▸ Selected extract:
::::::::::

For about a decade the bargain was clear: earn a spot on Google's first page and you'd get found. New research from 5W, built on Brandlight's data, says that bargain is coming apart. The overlap between the pages that rank at the top of Google and the pages AI assistants cite in their answers has fallen from roughly 70% to under 20%, and it keeps sliding. Ahrefs ran the question separately and found that around 28% of the pages ChatGPT cites most often don't rank organically on Google at all. Two systems people use to find things, pulling from two increasingly different lists.
If you market a brand, that gap is your problem now. The SEO you already paid for — the rankings, the backlinks, the content calendar — was supposed to be the thing that got you discovered. A growing share of discovery now happens inside ChatGPT, Gemini, Perplexity, and Google's own AI Mode, and the page that wins the blue link isn't necessarily the source the model quotes back to your buyer. You can be winning search and losing the answer.

::::::::::

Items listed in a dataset

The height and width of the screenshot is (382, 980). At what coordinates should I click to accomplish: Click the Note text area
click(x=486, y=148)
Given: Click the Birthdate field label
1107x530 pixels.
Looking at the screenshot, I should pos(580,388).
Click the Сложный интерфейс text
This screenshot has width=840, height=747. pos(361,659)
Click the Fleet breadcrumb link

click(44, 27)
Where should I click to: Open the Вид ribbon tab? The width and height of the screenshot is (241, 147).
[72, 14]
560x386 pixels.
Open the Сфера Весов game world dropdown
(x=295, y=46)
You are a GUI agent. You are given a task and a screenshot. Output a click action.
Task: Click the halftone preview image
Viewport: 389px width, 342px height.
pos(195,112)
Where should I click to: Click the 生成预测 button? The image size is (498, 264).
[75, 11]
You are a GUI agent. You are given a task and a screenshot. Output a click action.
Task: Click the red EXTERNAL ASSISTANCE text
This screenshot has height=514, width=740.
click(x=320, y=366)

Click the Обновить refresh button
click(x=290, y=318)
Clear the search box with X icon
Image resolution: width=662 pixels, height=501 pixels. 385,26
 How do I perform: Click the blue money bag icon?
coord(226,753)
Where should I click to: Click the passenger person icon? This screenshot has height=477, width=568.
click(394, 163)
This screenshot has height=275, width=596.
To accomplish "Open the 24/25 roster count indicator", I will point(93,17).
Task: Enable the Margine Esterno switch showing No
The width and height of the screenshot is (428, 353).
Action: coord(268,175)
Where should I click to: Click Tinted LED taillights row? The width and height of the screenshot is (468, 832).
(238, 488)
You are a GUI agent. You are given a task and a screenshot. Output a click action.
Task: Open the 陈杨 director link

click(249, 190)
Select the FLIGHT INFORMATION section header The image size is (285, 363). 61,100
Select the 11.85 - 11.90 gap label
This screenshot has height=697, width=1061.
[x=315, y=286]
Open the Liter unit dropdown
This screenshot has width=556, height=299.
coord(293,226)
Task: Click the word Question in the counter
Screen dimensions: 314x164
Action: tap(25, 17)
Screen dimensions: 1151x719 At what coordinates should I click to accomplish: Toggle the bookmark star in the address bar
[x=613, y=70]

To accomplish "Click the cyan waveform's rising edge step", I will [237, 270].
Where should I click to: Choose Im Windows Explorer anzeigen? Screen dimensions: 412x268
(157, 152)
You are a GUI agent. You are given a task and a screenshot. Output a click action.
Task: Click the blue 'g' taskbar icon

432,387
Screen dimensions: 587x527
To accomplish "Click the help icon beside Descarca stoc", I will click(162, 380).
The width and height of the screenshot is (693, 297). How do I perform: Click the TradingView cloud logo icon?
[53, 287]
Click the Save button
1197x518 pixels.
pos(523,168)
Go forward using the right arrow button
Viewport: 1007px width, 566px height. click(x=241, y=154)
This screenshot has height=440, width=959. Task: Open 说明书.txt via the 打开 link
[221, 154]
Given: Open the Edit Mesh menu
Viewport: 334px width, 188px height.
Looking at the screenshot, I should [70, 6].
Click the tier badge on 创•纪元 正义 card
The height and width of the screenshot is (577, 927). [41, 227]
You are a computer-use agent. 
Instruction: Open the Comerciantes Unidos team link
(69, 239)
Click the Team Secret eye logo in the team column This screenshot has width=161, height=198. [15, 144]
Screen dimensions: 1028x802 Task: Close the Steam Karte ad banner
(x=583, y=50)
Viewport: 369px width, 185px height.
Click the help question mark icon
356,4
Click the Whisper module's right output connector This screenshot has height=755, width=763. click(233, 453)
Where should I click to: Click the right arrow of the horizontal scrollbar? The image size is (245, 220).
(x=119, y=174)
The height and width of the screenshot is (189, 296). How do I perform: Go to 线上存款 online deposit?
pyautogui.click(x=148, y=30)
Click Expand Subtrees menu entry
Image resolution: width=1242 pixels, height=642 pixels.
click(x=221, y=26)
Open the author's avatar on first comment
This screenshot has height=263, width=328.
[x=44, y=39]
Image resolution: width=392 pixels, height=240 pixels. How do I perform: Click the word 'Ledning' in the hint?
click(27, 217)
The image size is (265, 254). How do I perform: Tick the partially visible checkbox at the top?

::::::::::

▸ Problems to solve:
1 > Echo the article on AI citations and Google rankings, starting with "If you market" and going on through "losing the answer.".
2 > Answer these questions using the article on AI citations and Google rankings.
(a) According to the 5W research, how far has the overlap between top-ranking Google pages and pages cited by AI assistants fallen?
(b) What share of the pages ChatGPT cites most often did Ahrefs find don't rank organically on Google at all?
(c) Which AI tools does the article name as places where discovery now happens?
3 > Pick up the article on AI citations and Google rankings after its last sentence and keep writing.
The rows have no connection to the article on AI citations and Google rankings.

▸ Answers by item number:
1 >
If you market a brand, that gap is your problem now. The SEO you already paid for — the rankings, the backlinks, the content calendar — was supposed to be the thing that got you discovered. A growing share of discovery now happens inside ChatGPT, Gemini, Perplexity, and Google's own AI Mode, and the page that wins the blue link isn't necessarily the source the model quotes back to your buyer. You can be winning search and losing the answer.

2 >
(a) It has fallen from roughly 70% to under 20%.
(b) Around 28%.
(c) ChatGPT, Gemini, Perplexity, and Google's own AI Mode.

3 >
I've spent the recent stretch of my career working on exactly this problem — getting brands surfaced inside AI answers rather than just search results — and what surprised me was how little the old playbook transferred. The instinct is to point your SEO team at it and assume the same work pays off in the new channel. Mostly it doesn't.
Why the two lists drifted apart
A search engine ranks pages. A language model assembles an answer, and it reaches for sources that make that answer easy to write and safe to stand behind: clear definitions, content structured as direct answers, consistent mentions of your brand across places the model already trusts — Reddit threads, Wikipedia, review sites, trade coverage, established publications. Backlinks and keyword density, the currency of SEO, barely register. So a page engineered to rank can be invisible to the model, and a Reddit comment or a third-party roundup you don't even own can be the thing it quotes. The signals that win each system were never the same, and at the scale of millions of queries the two lists pull apart.
The mistake is grading GEO on the SEO scoreboard
A whole tooling market has grown up promising to fix your AI visibility, and most of it sells the same dashboard SEO always sold: a number that goes up. Google itself just published guidance on optimizing for its generative features, and the blunt version is that a lot of the GEO “hacks” making the rounds don't do anything, because generative visibility still rides on the same fundamentals as search quality. Two things can be true: AI visibility is real and worth chasing, and a meaningful slice of what's being sold to chase it is the old game with a new label. If your GEO report is really a rankings report wearing a costume, you're paying to measure the wrong list.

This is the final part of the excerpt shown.